The 400-ish workstations are a harder task, but also far less important. I wouldn’t consider backing up the entire workstation — too expensive what you get. I’d set a policy of only backing up user profiles, and only certain folders at that. That’d be about 10TB of user data also on our NAS, which should fit fine with de-dupe and compression. First, I’d put it on that aforementioned backup NAS and then I’d move it also into B2 storage, with a 180 day-retention period.

That’s another $640 a year.

So, let’s look at our backup costs:

Server/infra backup: $17,000.
Offsite long-term: $3,050
Workstation backup: $640
Labor/setup (est): $40,000 (assuming two employees take two months to set up all this and cost is $100 per hour. This is probably an overestimate because I could set this all up by myself in about two weeks)

Cost of decent backup, including labor: $60,690
Cost of paying hackers: $600,000
Savings from good backup: $539,310

As I noted, there a lot of assumptions and unknowns here. I can guarantee, though, that my costs and estimates aren’t that far off.

But How Do You Feel

Should we stop calling people ‘overweight’?

MPs think the terms have a negative impact on body image and self-esteem, and want doctors to promote broader health and lifestyle messages instead.

Sure, because we must be more concerned with self-esteem than health or having a foot rot off due to obesity-related diabetes at age 45. Makes total sense. If people cared more about improving their lives and their societies instead of getting their precious feelings hurt, the world would be a lot better off, and not just in this arena.

There is a difference between respect, discrimination, and treating people like fragile children. We should not do the latter.

Vanitah

Vanity exercising? What a numpty.

A very, very small percentage of people exercise for vanity. Most do it to feel better and be healthier. Sure, I don’t mind looking better, too. But I’m not Chris Hemsworth. I’m not going to be playing Thor any time soon in a Marvel flick. I mainly hit the weights so I’ll be healthier for long enough to spend more time with my partner and living in good health in general.

Exercising buys you time, not steals it. It’s about a 5 to 1 payback on average.

If this dude really cared about seeing his kids long-term, he’d be doing some “vanity exercising” in the gym. Again, what a numpty.

Speechify

Puerile objections that, “Wah, Facebook censoring isn’t real censorship because the government didn’t do it!” ignore that the state has essentially ceded regulatory powers and public space to a cabal of large corporations, Facebook and Twitter among them, and this alters the parameters of our social contract greatly.
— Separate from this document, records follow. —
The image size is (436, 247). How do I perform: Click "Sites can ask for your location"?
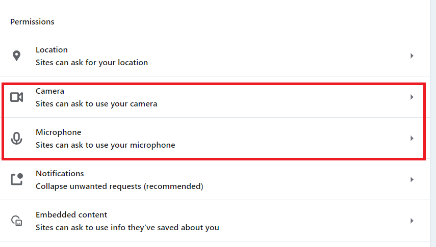92,63
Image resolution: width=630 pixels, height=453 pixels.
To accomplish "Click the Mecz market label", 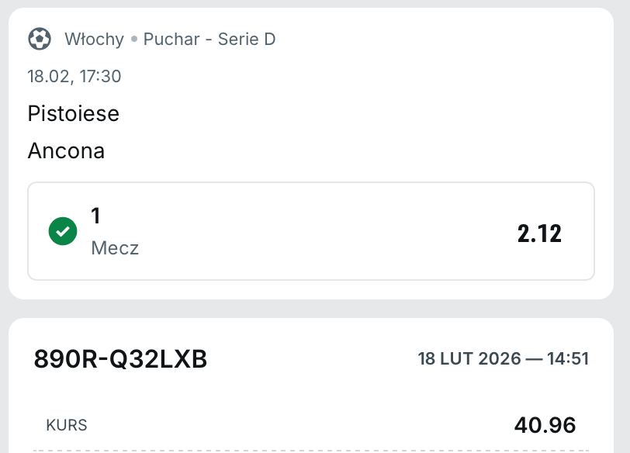I will [115, 248].
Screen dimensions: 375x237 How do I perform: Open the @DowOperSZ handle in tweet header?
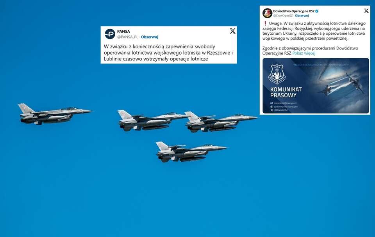283,16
Shallow glosses of large systemic changes are all that most people seem capable of now; the world has shifted but all most can see is the after-image of the antediluvian relic imprinted on their retinas. This is changing, but too slowly — the old has already departed but the shape of the new can’t yet be credited to a viable reality by most people.
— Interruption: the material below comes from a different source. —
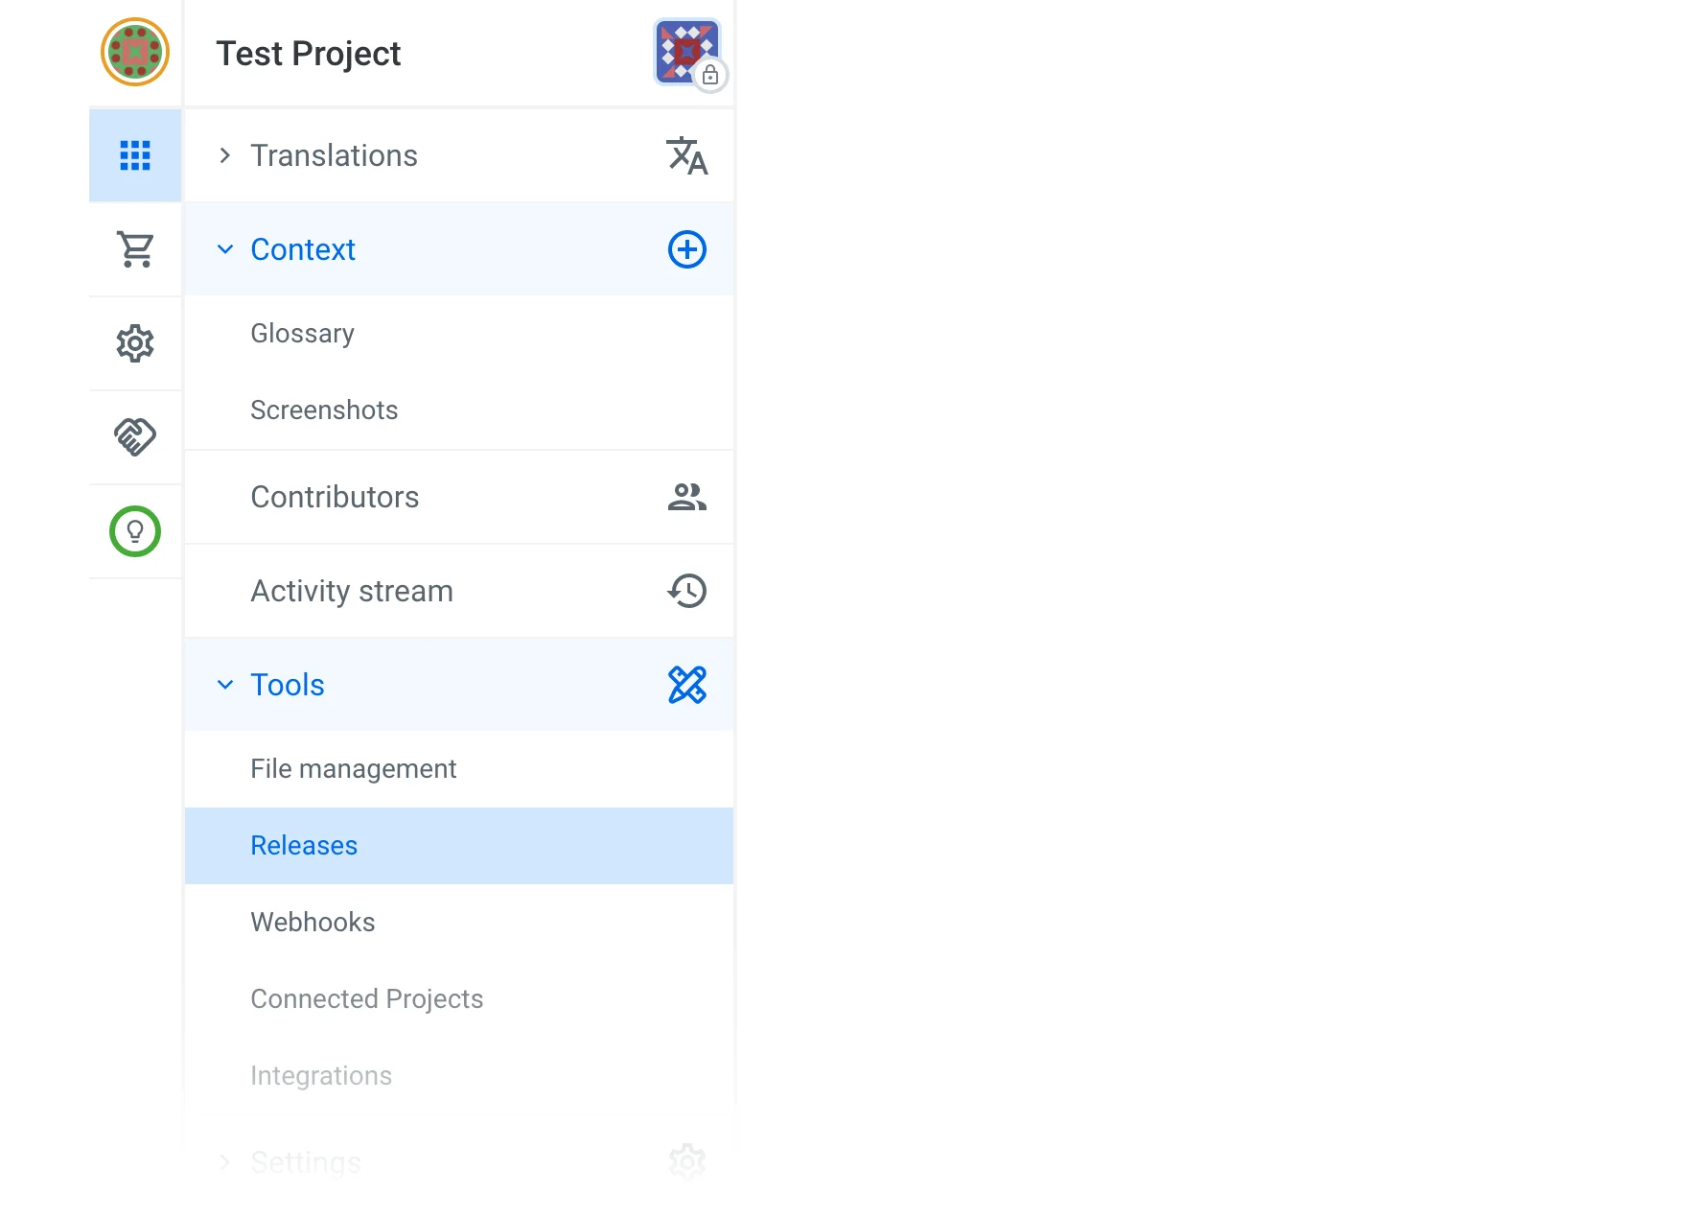Collapse the Context section chevron
Image resolution: width=1693 pixels, height=1218 pixels.
(225, 249)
I would recommend some books to read, but those won’t help. If people wanted to get smarter, they would. It’s not that hard. As with Bernie Sanders and his campaign, most are describing a bygone past that has no chance of restoration, but oh they yearn for it because it is understood, at least illusorily. It had been quantified and the homilies about it sounded like truth. But those bromides no longer work and read as ridiculous with even a moment’s thought, yet still they attempt to apply them. But those spells don’t work, don’t cohere, and it makes these people dismissive and angry as the obsolete world is already long under the waves and the new creation, risen all around them, is invisible and inaudible to them yet controls their lives utterly.